Profile on Scottish artist Julian McLaughlan

Ayrshire artist Julian McLaughlan is a great young art talent making a name for himself in the Scottish art world for his depictions of his experiences and emotions in a modernist painting style.

His first few showcases have been sell out events and his works are now selling throughout Europe and making their way to the US. As a bright new talent our reporter Jamie McGeechan caught up with Julian McLaughlan to find out what inspires Julian’s work.

Can you tell me a wee bit about yourself and how you got into painting?

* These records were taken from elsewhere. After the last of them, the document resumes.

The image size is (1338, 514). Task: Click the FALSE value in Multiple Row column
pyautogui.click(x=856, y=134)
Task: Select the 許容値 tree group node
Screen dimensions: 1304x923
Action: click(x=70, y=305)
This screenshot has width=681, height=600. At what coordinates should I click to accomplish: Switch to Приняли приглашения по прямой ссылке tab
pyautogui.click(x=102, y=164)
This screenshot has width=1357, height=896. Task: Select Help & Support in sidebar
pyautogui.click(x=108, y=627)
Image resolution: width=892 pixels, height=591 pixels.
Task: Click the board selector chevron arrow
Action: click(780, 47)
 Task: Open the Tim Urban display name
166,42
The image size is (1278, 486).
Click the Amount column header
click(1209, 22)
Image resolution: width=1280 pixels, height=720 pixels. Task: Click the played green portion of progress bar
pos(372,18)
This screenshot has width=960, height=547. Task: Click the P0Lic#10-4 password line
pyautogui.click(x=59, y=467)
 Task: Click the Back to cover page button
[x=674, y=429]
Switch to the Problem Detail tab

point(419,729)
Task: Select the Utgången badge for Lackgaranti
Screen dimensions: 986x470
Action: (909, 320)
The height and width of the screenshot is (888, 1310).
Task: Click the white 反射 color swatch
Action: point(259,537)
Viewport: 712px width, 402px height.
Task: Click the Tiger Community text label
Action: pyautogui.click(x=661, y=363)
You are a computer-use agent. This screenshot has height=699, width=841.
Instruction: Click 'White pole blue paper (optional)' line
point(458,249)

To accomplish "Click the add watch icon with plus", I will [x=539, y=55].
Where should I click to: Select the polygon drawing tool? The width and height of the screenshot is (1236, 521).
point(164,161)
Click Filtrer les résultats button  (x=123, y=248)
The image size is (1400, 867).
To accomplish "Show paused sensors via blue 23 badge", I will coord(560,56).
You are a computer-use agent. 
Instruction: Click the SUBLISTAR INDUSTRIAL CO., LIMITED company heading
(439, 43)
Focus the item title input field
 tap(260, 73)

Hello my name is Julian McLaughlan, I’m primarily an abstract artist and I come from Kilwinning, Ayrshire in Scotland. I’ve had a passion for art and expression all my life. I found I had a talent and flair for art while I was at school in Ayrshire and always felt it was my strongest subject. It was during high school that my talent was getting known due to my portraiture work and it all really started from there. After school my first job was as an industrial spray painter, but I never gave up on my art and would focus on my creativity at every opportunity. I started to get a lot of requests for canvas portraits and found that people were really keen on portraits of their favorite musicians and family members but I found myself needing a new challenge artistically. The answer to that was abstract art! Picasso and Jackson Pollock play a certain influence in some of my works although I’d never studied them at school.

With pieces like ‘Frustration’ and ‘Anxiety’ you explore the human condition and health issues in your work. Do you see art as a therapeutic process / and are you inspired by your own experiences? 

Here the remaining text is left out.